Your assignment =>
Produce an exact transcription of every entry.

[Stored records]

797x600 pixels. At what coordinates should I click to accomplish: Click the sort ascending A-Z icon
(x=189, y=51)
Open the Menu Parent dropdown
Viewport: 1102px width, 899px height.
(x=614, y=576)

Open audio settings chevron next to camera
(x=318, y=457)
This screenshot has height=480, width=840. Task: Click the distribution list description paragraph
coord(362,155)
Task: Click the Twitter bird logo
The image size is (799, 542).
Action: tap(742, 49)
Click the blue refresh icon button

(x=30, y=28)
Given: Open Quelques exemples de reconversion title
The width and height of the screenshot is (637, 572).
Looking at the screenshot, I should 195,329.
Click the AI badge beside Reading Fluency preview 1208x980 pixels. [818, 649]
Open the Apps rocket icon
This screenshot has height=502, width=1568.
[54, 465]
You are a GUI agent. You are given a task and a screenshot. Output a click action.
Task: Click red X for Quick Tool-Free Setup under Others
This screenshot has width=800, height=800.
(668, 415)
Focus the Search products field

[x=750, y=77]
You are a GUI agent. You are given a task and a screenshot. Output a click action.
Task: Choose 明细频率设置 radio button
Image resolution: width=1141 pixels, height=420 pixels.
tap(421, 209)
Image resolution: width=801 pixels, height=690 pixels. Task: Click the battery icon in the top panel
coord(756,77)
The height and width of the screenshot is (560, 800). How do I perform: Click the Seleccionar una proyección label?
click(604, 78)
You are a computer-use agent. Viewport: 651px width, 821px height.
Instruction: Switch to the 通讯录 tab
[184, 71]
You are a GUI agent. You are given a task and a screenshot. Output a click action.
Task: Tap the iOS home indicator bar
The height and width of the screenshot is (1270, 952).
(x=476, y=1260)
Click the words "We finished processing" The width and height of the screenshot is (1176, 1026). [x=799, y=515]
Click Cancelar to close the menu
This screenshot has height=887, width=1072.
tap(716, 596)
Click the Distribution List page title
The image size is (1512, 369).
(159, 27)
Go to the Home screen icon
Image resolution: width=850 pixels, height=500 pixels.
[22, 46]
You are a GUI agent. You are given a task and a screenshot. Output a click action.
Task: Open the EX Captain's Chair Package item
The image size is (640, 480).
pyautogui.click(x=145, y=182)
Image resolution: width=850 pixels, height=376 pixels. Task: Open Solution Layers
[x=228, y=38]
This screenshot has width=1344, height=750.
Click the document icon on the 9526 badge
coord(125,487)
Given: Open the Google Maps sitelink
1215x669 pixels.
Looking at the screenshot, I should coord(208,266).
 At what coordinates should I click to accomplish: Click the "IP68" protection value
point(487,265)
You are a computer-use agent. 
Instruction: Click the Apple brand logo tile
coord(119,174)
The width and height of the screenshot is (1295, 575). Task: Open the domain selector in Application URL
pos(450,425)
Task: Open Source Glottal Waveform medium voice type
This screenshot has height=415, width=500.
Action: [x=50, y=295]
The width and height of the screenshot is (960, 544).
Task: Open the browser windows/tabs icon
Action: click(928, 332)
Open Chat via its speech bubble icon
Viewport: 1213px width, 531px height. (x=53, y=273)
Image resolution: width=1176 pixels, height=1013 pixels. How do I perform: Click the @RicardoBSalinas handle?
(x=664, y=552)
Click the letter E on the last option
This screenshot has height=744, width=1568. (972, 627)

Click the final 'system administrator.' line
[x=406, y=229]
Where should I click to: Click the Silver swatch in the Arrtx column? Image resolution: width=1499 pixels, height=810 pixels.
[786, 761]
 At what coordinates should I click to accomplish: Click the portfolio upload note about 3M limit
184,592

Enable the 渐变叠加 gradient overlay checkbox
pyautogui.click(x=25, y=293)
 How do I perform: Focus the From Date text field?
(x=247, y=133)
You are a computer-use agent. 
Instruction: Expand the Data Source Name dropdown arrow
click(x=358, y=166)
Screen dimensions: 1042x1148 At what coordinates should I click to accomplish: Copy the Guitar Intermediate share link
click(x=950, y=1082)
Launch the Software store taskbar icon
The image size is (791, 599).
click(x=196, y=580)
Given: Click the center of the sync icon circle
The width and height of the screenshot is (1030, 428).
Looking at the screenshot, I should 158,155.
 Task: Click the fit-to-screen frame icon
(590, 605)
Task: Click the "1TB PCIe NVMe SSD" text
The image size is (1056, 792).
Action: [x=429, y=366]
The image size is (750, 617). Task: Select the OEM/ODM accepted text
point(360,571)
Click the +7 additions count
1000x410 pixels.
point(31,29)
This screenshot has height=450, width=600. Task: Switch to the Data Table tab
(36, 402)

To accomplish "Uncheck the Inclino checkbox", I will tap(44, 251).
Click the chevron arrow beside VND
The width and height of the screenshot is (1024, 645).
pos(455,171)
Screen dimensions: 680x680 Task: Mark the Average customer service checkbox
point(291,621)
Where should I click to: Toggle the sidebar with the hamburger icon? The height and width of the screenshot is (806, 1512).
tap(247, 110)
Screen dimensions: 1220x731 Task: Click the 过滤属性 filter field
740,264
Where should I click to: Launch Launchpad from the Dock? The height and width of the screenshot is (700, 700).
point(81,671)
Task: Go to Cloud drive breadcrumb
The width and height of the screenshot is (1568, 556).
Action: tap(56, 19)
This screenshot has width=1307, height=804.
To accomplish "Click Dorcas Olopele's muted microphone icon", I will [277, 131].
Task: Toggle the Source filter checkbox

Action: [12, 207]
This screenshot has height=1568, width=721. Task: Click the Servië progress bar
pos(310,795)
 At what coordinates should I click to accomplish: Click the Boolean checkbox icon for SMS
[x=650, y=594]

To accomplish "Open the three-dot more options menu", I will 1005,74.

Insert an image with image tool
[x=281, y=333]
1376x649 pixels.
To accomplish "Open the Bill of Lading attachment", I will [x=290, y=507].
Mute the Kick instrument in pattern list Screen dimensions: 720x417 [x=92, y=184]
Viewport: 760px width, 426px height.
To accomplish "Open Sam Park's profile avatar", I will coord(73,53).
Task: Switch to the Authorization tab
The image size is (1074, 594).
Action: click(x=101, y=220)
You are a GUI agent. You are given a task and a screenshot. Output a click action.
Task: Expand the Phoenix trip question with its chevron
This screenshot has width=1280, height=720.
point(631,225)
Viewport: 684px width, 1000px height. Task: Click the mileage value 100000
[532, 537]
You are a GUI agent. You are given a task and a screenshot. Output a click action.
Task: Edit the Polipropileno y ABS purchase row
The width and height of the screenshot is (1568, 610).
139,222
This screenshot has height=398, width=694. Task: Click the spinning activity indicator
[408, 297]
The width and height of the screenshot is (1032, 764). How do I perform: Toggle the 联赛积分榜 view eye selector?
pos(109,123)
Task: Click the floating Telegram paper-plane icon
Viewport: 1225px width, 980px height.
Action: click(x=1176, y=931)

Expected output =>
797x600 pixels. At what coordinates should I click to accomplish: Click the sort ascending A-Z icon
(x=189, y=51)
Open the Menu Parent dropdown
Viewport: 1102px width, 899px height.
(x=614, y=576)

Open audio settings chevron next to camera
(x=318, y=457)
This screenshot has height=480, width=840. Task: Click the distribution list description paragraph
coord(362,155)
Task: Click the Twitter bird logo
The image size is (799, 542).
Action: tap(742, 49)
Click the blue refresh icon button

(x=30, y=28)
Given: Open Quelques exemples de reconversion title
The width and height of the screenshot is (637, 572).
Looking at the screenshot, I should 195,329.
Click the AI badge beside Reading Fluency preview 1208x980 pixels. [818, 649]
Open the Apps rocket icon
This screenshot has height=502, width=1568.
[54, 465]
You are a GUI agent. You are given a task and a screenshot. Output a click action.
Task: Click red X for Quick Tool-Free Setup under Others
This screenshot has width=800, height=800.
(668, 415)
Focus the Search products field

[x=750, y=77]
You are a GUI agent. You are given a task and a screenshot. Output a click action.
Task: Choose 明细频率设置 radio button
Image resolution: width=1141 pixels, height=420 pixels.
tap(421, 209)
Image resolution: width=801 pixels, height=690 pixels. Task: Click the battery icon in the top panel
coord(756,77)
The height and width of the screenshot is (560, 800). How do I perform: Click the Seleccionar una proyección label?
click(604, 78)
You are a computer-use agent. Viewport: 651px width, 821px height.
Instruction: Switch to the 通讯录 tab
[184, 71]
You are a GUI agent. You are given a task and a screenshot. Output a click action.
Task: Tap the iOS home indicator bar
The height and width of the screenshot is (1270, 952).
(x=476, y=1260)
Click the words "We finished processing" The width and height of the screenshot is (1176, 1026). [x=799, y=515]
Click Cancelar to close the menu
This screenshot has height=887, width=1072.
tap(716, 596)
Click the Distribution List page title
The image size is (1512, 369).
(159, 27)
Go to the Home screen icon
Image resolution: width=850 pixels, height=500 pixels.
[22, 46]
You are a GUI agent. You are given a task and a screenshot. Output a click action.
Task: Open the EX Captain's Chair Package item
The image size is (640, 480).
pyautogui.click(x=145, y=182)
Image resolution: width=850 pixels, height=376 pixels. Task: Open Solution Layers
[x=228, y=38]
This screenshot has width=1344, height=750.
Click the document icon on the 9526 badge
coord(125,487)
Given: Open the Google Maps sitelink
1215x669 pixels.
Looking at the screenshot, I should coord(208,266).
 At what coordinates should I click to accomplish: Click the "IP68" protection value
point(487,265)
You are a computer-use agent. 
Instruction: Click the Apple brand logo tile
coord(119,174)
The width and height of the screenshot is (1295, 575). Task: Open the domain selector in Application URL
pos(450,425)
Task: Open Source Glottal Waveform medium voice type
This screenshot has height=415, width=500.
Action: [x=50, y=295]
The width and height of the screenshot is (960, 544).
Task: Open the browser windows/tabs icon
Action: click(928, 332)
Open Chat via its speech bubble icon
Viewport: 1213px width, 531px height. (x=53, y=273)
Image resolution: width=1176 pixels, height=1013 pixels. How do I perform: Click the @RicardoBSalinas handle?
(x=664, y=552)
Click the letter E on the last option
This screenshot has height=744, width=1568. (972, 627)

Click the final 'system administrator.' line
[x=406, y=229]
Where should I click to: Click the Silver swatch in the Arrtx column? Image resolution: width=1499 pixels, height=810 pixels.
[786, 761]
 At what coordinates should I click to accomplish: Click the portfolio upload note about 3M limit
184,592

Enable the 渐变叠加 gradient overlay checkbox
pyautogui.click(x=25, y=293)
 How do I perform: Focus the From Date text field?
(x=247, y=133)
You are a computer-use agent. 
Instruction: Expand the Data Source Name dropdown arrow
click(x=358, y=166)
Screen dimensions: 1042x1148 At what coordinates should I click to accomplish: Copy the Guitar Intermediate share link
click(x=950, y=1082)
Launch the Software store taskbar icon
The image size is (791, 599).
click(x=196, y=580)
Given: Click the center of the sync icon circle
The width and height of the screenshot is (1030, 428).
Looking at the screenshot, I should 158,155.
 Task: Click the fit-to-screen frame icon
(590, 605)
Task: Click the "1TB PCIe NVMe SSD" text
The image size is (1056, 792).
Action: [x=429, y=366]
The image size is (750, 617). Task: Select the OEM/ODM accepted text
point(360,571)
Click the +7 additions count
1000x410 pixels.
point(31,29)
This screenshot has height=450, width=600. Task: Switch to the Data Table tab
(36, 402)

To accomplish "Uncheck the Inclino checkbox", I will tap(44, 251).
Click the chevron arrow beside VND
The width and height of the screenshot is (1024, 645).
pos(455,171)
Screen dimensions: 680x680 Task: Mark the Average customer service checkbox
point(291,621)
Where should I click to: Toggle the sidebar with the hamburger icon? The height and width of the screenshot is (806, 1512).
tap(247, 110)
Screen dimensions: 1220x731 Task: Click the 过滤属性 filter field
740,264
Where should I click to: Launch Launchpad from the Dock? The height and width of the screenshot is (700, 700).
point(81,671)
Task: Go to Cloud drive breadcrumb
The width and height of the screenshot is (1568, 556).
Action: tap(56, 19)
This screenshot has width=1307, height=804.
To accomplish "Click Dorcas Olopele's muted microphone icon", I will [277, 131].
Task: Toggle the Source filter checkbox

Action: [12, 207]
This screenshot has height=1568, width=721. Task: Click the Servië progress bar
pos(310,795)
 At what coordinates should I click to accomplish: Click the Boolean checkbox icon for SMS
[x=650, y=594]

To accomplish "Open the three-dot more options menu", I will 1005,74.

Insert an image with image tool
[x=281, y=333]
1376x649 pixels.
To accomplish "Open the Bill of Lading attachment", I will [x=290, y=507].
Mute the Kick instrument in pattern list Screen dimensions: 720x417 [x=92, y=184]
Viewport: 760px width, 426px height.
To accomplish "Open Sam Park's profile avatar", I will coord(73,53).
Task: Switch to the Authorization tab
The image size is (1074, 594).
Action: click(x=101, y=220)
You are a GUI agent. You are given a task and a screenshot. Output a click action.
Task: Expand the Phoenix trip question with its chevron
This screenshot has width=1280, height=720.
point(631,225)
Viewport: 684px width, 1000px height. Task: Click the mileage value 100000
[532, 537]
You are a GUI agent. You are given a task and a screenshot. Output a click action.
Task: Edit the Polipropileno y ABS purchase row
The width and height of the screenshot is (1568, 610).
139,222
This screenshot has height=398, width=694. Task: Click the spinning activity indicator
[408, 297]
The width and height of the screenshot is (1032, 764). How do I perform: Toggle the 联赛积分榜 view eye selector?
pos(109,123)
Task: Click the floating Telegram paper-plane icon
Viewport: 1225px width, 980px height.
Action: click(x=1176, y=931)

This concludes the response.